Kurzbeschreibung
Wie kommt es, daß ausgerechnet Shakespeare, der dem durchschnittlichen Kinogänger lediglich vom Namen her bekannt sein dürfte, zu einem der wichtigsten und erfolgreichsten "Drehbuchautoren" der amerikanische Filmindustrie werden konnte? Und daß - weitgehend unbemerkt - die Anlage von Wagners Tristan und Isolde in den Plots des film noir bis heute weiterwirkt?

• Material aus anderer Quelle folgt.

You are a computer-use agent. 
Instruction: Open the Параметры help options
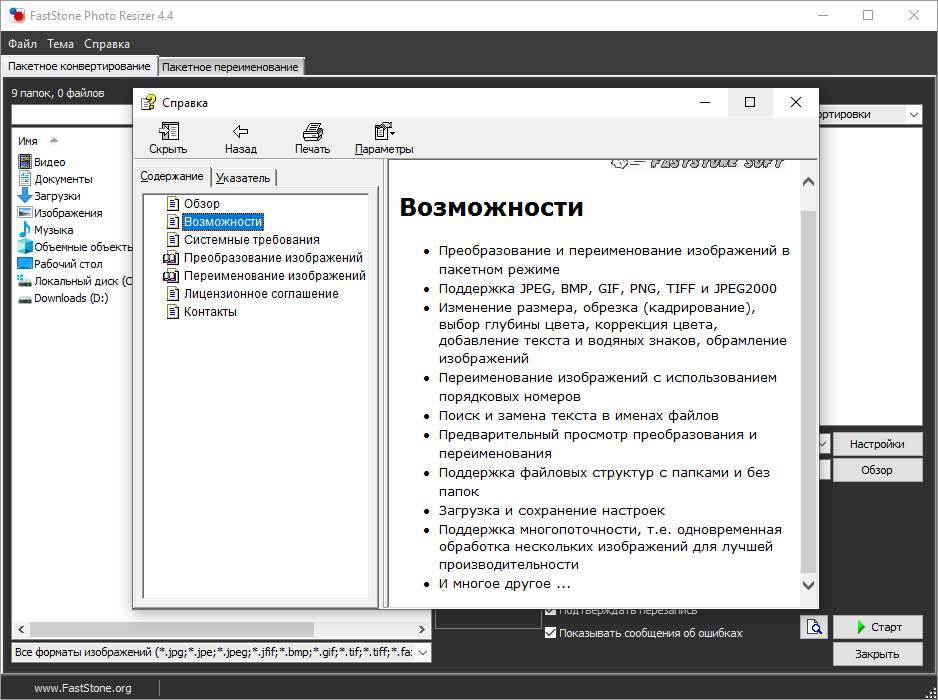point(384,131)

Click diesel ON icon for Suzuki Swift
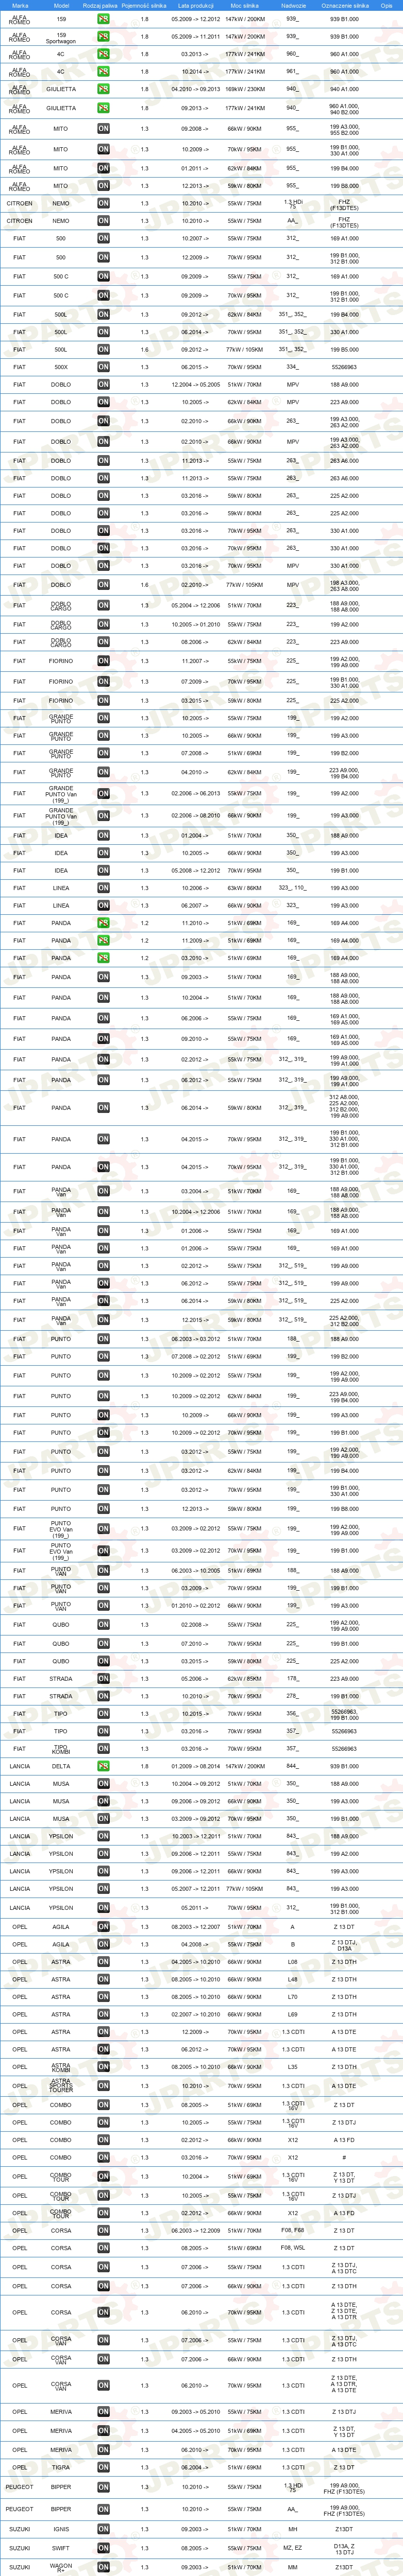(103, 2548)
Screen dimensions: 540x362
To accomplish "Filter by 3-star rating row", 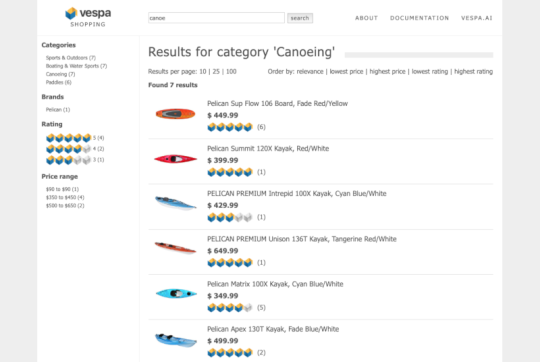I will pyautogui.click(x=75, y=160).
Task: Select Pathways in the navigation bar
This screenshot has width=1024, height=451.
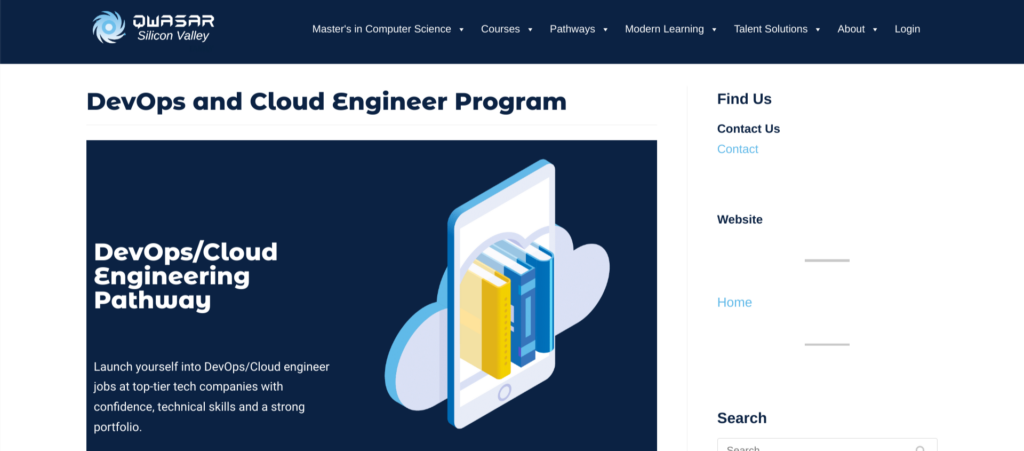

Elisabeth Bronfen betreibt ein originelles und spannendes "cross-mapping" zwischen Theater, Oper und Film und leistet ganz nebenbei einen gewichtigen Beitrag zur Erforschung der durch diese Medien freigesetzten und als ästhetisches Lusterlebnis nutzbar gemachten psychischen Energien.
Klappentext
Die Denkfigur des "cross-dressing" erweist sich sowohl als eines meiner thematischen Anliegen, wie es auch das Modell meines kritischen Verfahrens selbst ist: Taucht beispielsweise die "femme fatale" aus Wagners Tristan und Isolde als Heldin des film noir in unserem kulturellen Bildrepertoire in neuer Kleidung wieder auf, trägt sie die Spuren der abgelegten Gestalt, wenn auch nur implizit, mit sich, eben wie eine als Junge verkleidete Schauspielerin in einer Shakespeare-Komödie ihre weiblichen Züge nicht ganz abgelegt hat. Die Faszination - so meine Wette - liegt im Changieren dieser mehrfachen Artikulation.